Instructions to follow: Only one stretch of the records below should be repeated. It starts with the line containing "You are a GUI" and goes on through the line containing "Task: Open the 150% zoom level dropdown", exactly as written.

##### Data in this exercise #####

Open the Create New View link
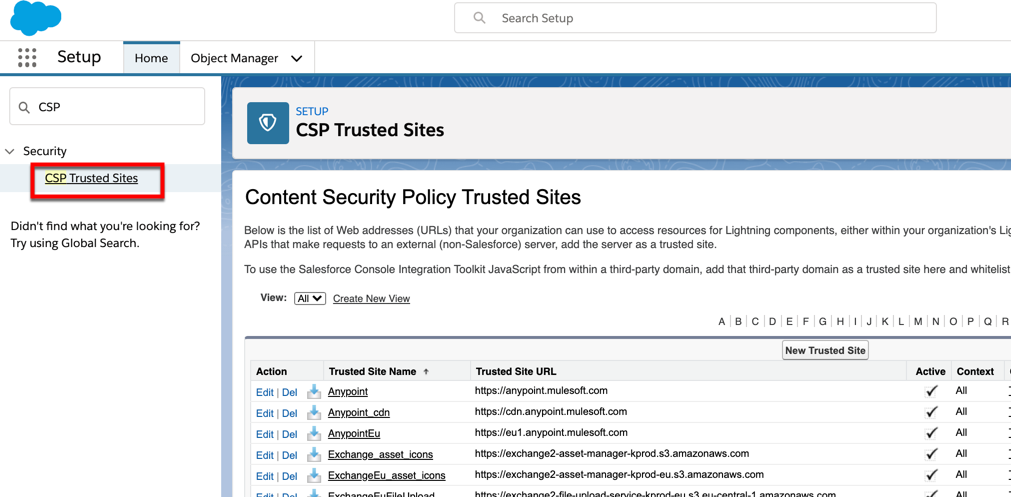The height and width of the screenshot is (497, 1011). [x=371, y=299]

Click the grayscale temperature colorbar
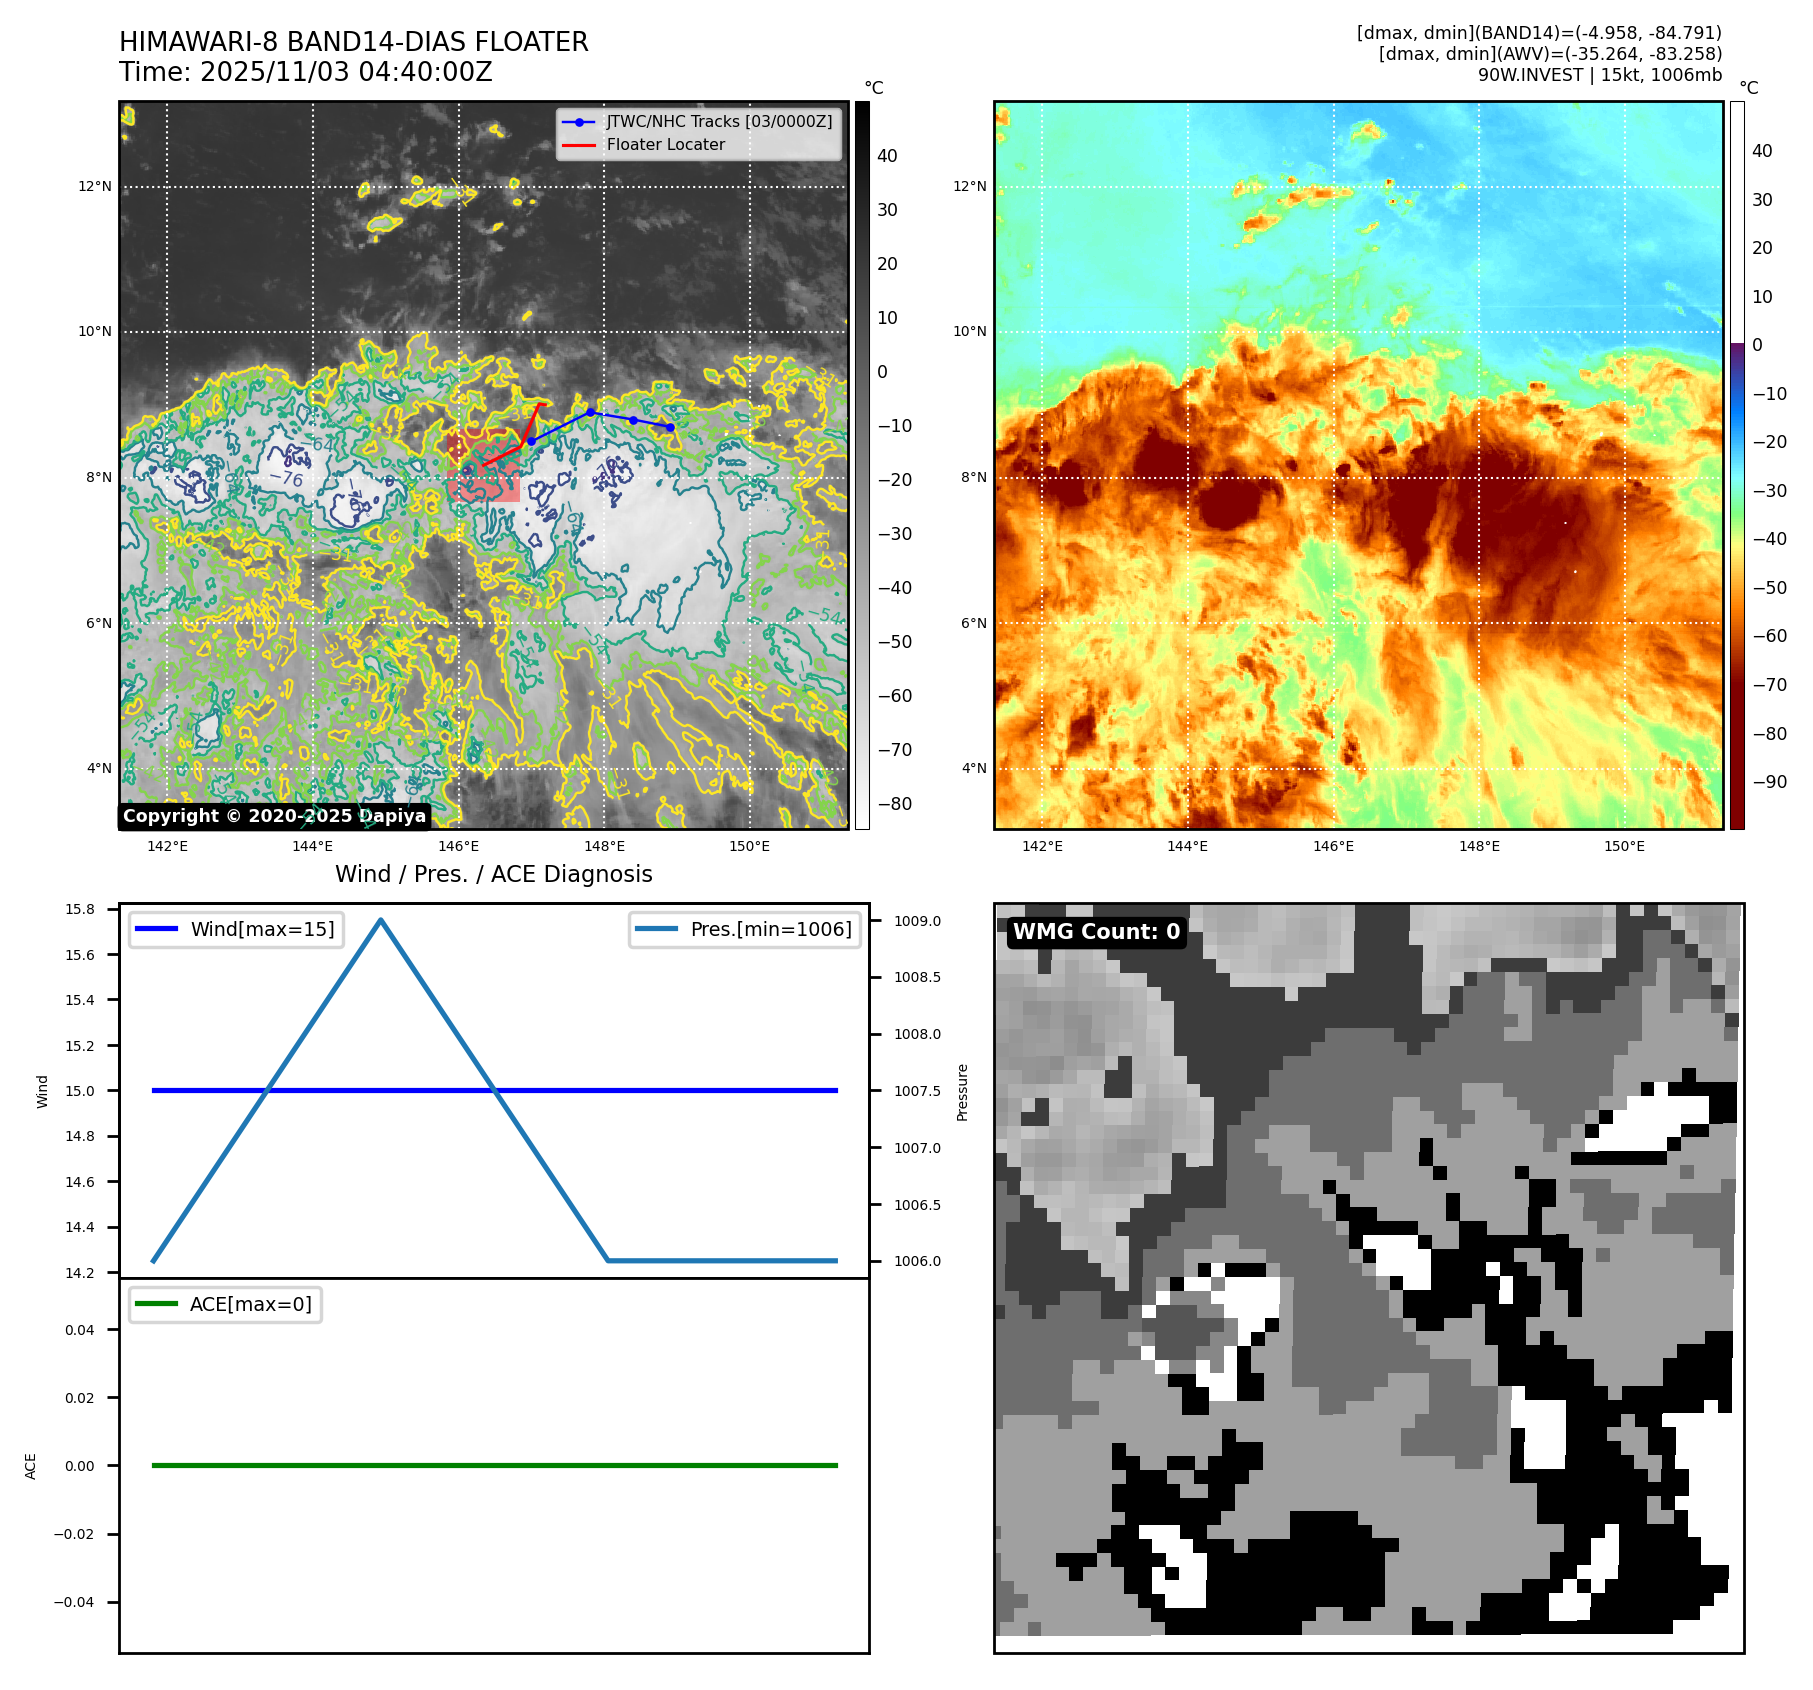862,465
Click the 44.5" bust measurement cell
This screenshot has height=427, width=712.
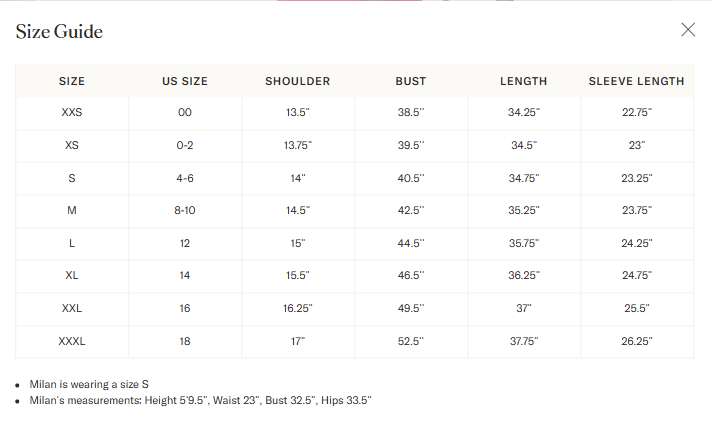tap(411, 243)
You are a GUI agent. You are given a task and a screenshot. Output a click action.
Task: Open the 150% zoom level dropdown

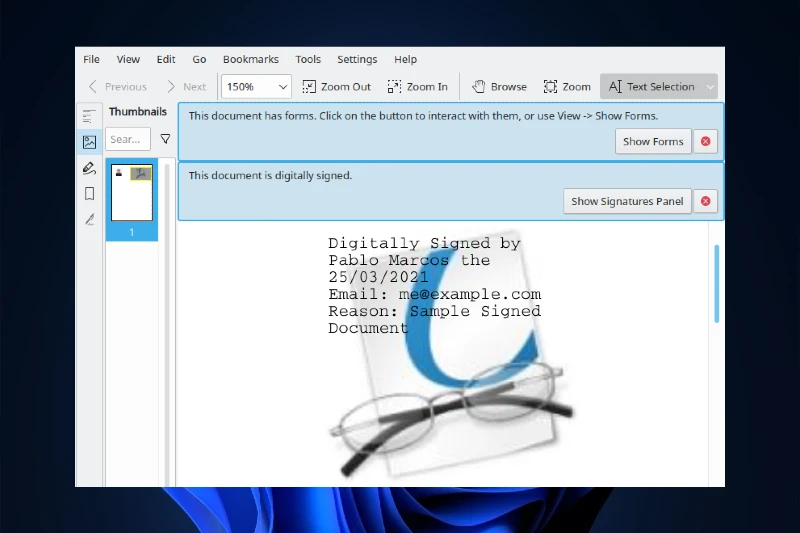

#####
##### Data in this exercise #####

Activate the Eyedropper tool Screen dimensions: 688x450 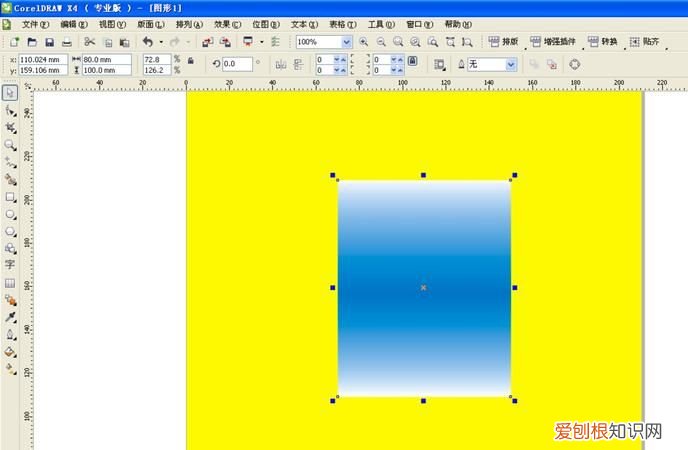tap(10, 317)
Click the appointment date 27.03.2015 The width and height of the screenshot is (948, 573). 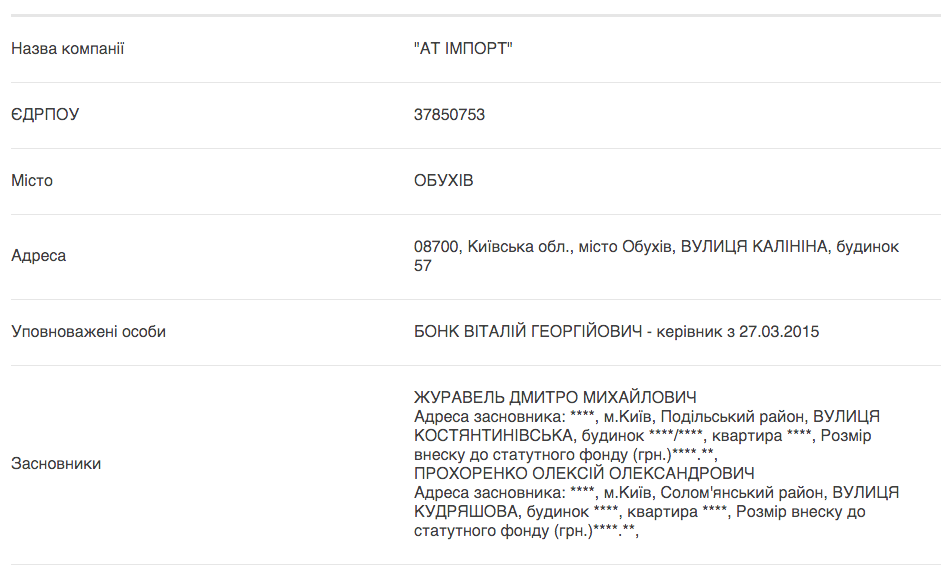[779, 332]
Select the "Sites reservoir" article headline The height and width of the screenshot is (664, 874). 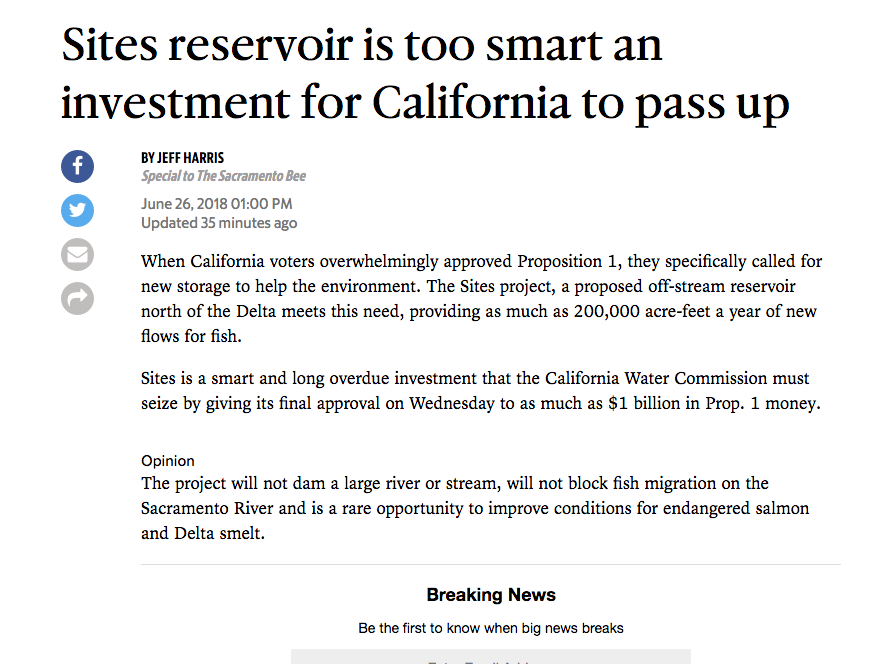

#####

Exercise answer:
You are a GUI agent. You are given a task and a screenshot. Output a click action.
Task: Open the 150% zoom level dropdown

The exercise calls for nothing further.